Walking in off the street, visitors enter the Gallery, which is intended to spark inspiration and have individuals consider their purpose, intention and identity. With examples of deep work produced in the machine, the Gallery provides encouragement and motivation. Dewane also calls this “positive peer pressure,” which encourages workers to make their colleagues (and themselves) proud. This area is peppered with products from Alain de Botton’s The School of Life, Grovemade, The Arrivals and MM.LaFleur.
Next is the Salon, where socializing is galvanized. At STORY, this space is decked out with Blu Dot couches and coffee tables, giving it a relaxed, living room vibe. Of course coffee is essential to most work days, so it’s here that exclusive coffees (cold or hot) made with Starbucks Reserve Peru Chontali Coffee—which isn’t available anywhere else in the country—are available. Rather than eliminating socializing at work, the Eudaimonia Machine compartmentalizes it.

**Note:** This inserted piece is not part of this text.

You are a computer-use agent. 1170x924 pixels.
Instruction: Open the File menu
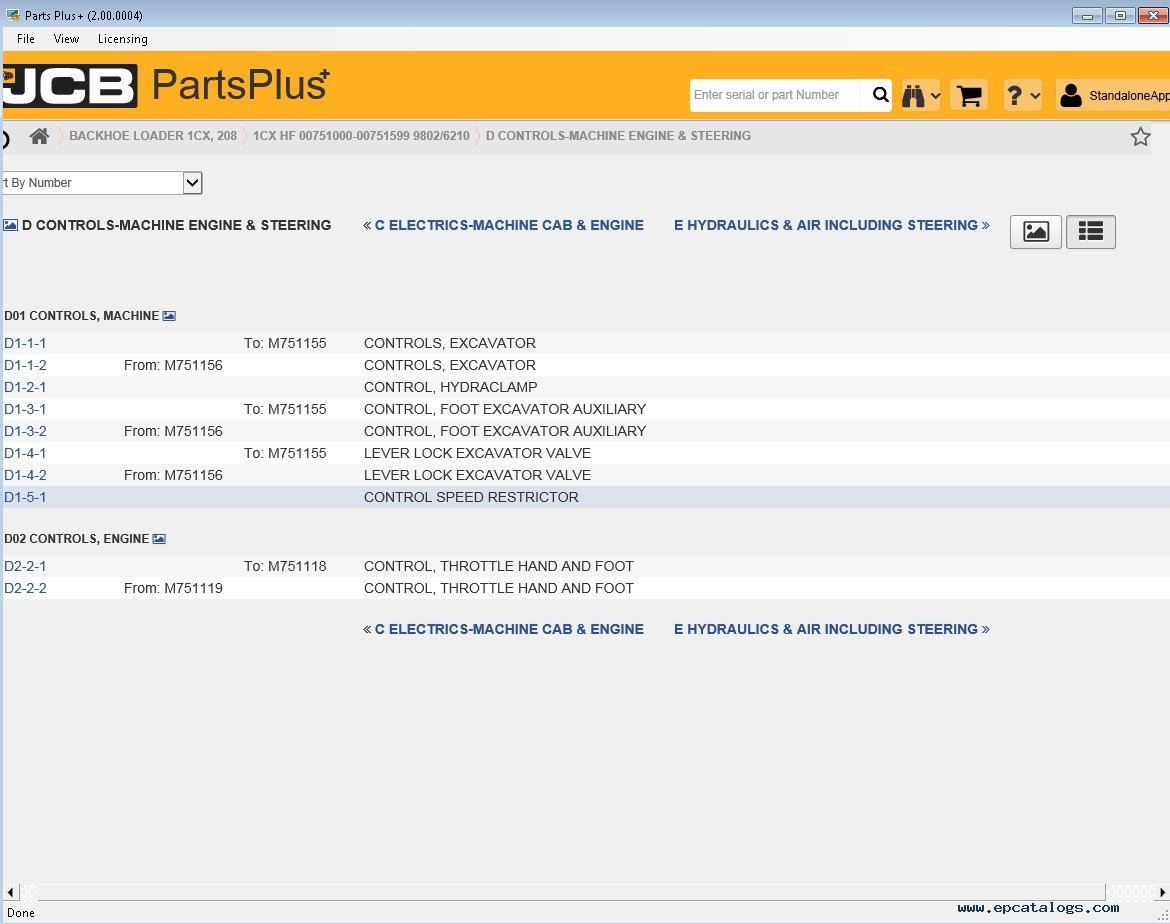coord(26,39)
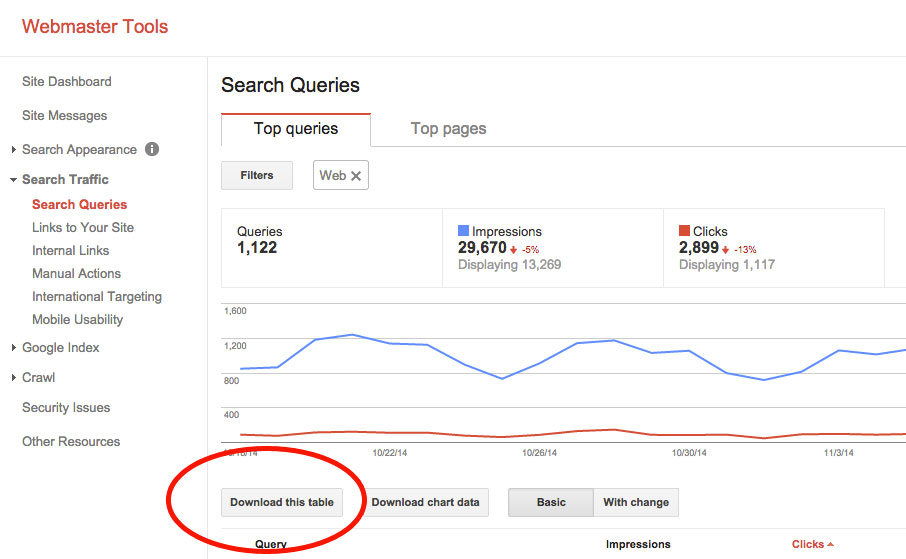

The tucked behind is the Office, which most reflects the look of many contemporary open-air workspaces, with desks, a conference table, whiteboards and more. Decorated with Blu Dot’s office range, it’s still a fairly laid-back space, though certainly is centered around getting “shallow work” (like emails) done—albeit potentially collaboratively.
Rather than a regular whiteboard, Samsung’s Flip (an interactive whiteboard) is debuting at STORY. Visitors can tinker with the Flip, and those who have signed up for desk space can use it for their own work. When we visited, Dewane used it to draw the curve of people moving through the space—explaining to us the flow of the space and vacillation between inspiration and focus.
Technology and analog collide in the Office, with Giorgia Lupi‘s evolving data visualization on the wall. Lupi is offering a survey for visitors to complete and then she will color the wall art to reflect the results. The resulting visualization will show how STORY shoppers work today, get inspired and think about the future of work.
Following the Office is the Library, which is for quiet research and discovery. With books, artifacts, and various other resources available, this space is organized to contain everything needed to get the rest of your job done. At STORY there are some 200 books by well-known business thinkers and authors, rare titles, as well as documentaries. In a non-retail Eudaimonia Machine the library would also house the archive of work previously shown in the Gallery. Dewane calls this space the “hard drive of the machine.”
Finally, the Chamber is the heart of Dewane’s concept. These are small, soundproof spaces designed for “deep work”—essentially isolating workers from the rest of the office and all its distractions and interruptions. And it’s here where he shares with us, “I believe in this concept of Eudimonia and trying to find the purest expression of things of value that I can create and offer to the world and how can I be in an environment that supports that and how can I help other people be in an environment that supports that. In a lot of ways this is my most autobiographical project, but it also ties in to this entire culture.” In his vision, these “deep work” spaces would even include showers so you can cleanse yourself on your way in (or out).
The Work/Space edition was co-curated by author, and founder of The Ready, Aaron Dignan (right) who believes that the future of work is going to be more human. The ways in which Dewane’s (left) Eudaimonia Machine encourages solo, deep work, but also socializing and collaborating certainly reflect the needs and desires of humans attempting to tackle a project.
Work/Space will run through Friday, 27 April at STORY (144 10th Ave, at the corner of 19th St) and is open every day.